Não sei quais os autores a que se refere PLÍNIO quando os acusa de
confundirem Aemínio com Límia ou Mínio. Acredito que um destes seja
STRABÃO, pois este autor, muito
mais minucioso que PLÍNIO na descrição física da Lusitânia, não menciona
o Aemínio, mas cita o Límia entre o Minho e o Douro. Apesar de muito
mais rigoroso que PLíNIO, também STRABÃO mostra incerteza no
conhecimento da região, pois afirma que o Minho é o maior rio da
Lusitânia e tem um percurso navegável igual ao do Douro.
Deixemos, porém, estas considerações e procuremos a orientação
geográfica seguida por PLÍNIO na descrição da Europa. E é ele que no-la
ensina na parte II do cap. I,. liv. III. Começando do estreito de
Gibraltar, segue a costa mediterrânea, pela Espanha, Narbonense, Itália,
Córsega, Sardenha e Sicília. É minucioso na descrição destas; segue
/ 219 /
o Adriático, e assim vai andando pela costa até ao Mar Negro.

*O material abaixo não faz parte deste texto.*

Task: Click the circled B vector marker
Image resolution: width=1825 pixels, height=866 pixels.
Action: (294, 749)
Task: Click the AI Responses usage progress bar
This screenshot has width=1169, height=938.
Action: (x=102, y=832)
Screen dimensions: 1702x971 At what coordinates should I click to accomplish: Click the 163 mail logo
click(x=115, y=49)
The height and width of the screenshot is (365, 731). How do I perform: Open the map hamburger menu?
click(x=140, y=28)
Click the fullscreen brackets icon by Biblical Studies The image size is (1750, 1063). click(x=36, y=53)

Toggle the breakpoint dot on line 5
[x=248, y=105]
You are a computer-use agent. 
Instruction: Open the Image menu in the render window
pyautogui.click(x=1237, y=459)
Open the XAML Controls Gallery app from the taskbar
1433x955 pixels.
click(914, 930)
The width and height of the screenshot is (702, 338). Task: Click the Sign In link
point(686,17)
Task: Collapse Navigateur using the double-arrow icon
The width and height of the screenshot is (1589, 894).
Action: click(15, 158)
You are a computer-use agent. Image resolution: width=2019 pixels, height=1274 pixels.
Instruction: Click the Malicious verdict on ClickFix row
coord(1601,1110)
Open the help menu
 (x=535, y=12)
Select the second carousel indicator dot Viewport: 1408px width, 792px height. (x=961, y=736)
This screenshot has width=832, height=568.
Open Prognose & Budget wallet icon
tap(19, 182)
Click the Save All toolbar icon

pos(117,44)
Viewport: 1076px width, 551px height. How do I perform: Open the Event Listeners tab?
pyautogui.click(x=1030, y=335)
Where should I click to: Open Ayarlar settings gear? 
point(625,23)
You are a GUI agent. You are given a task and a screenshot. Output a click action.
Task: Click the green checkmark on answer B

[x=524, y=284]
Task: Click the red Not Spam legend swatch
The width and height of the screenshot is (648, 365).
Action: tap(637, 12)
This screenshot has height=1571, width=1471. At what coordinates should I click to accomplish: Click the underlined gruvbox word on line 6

Entra no Danúbio, dá informação da Europa Central, vem ao Mar Gálico, à
Bretanha e depois pela Gália, Bélgica, França, costa Ocidental da
Espanha até ao Guadiana. Esta é a razão por que trata da Espanha
mediterrânea no Liv. IlI, cap. lI, lII e IV, incluindo neste a região
entre o Guadiana e Gibraltar, e só no Liv. IV, cap. XXXIV e XXXV, trata
da Espanha
atlântica. Diz no cap. II do Liv. III que a Espanha se divide
em duas províncias: a Ulterior e a Citerior; que a Ulterior, pela sua
extensão, se divide em Bética e Lusitânia, separadas pelo Guadiana.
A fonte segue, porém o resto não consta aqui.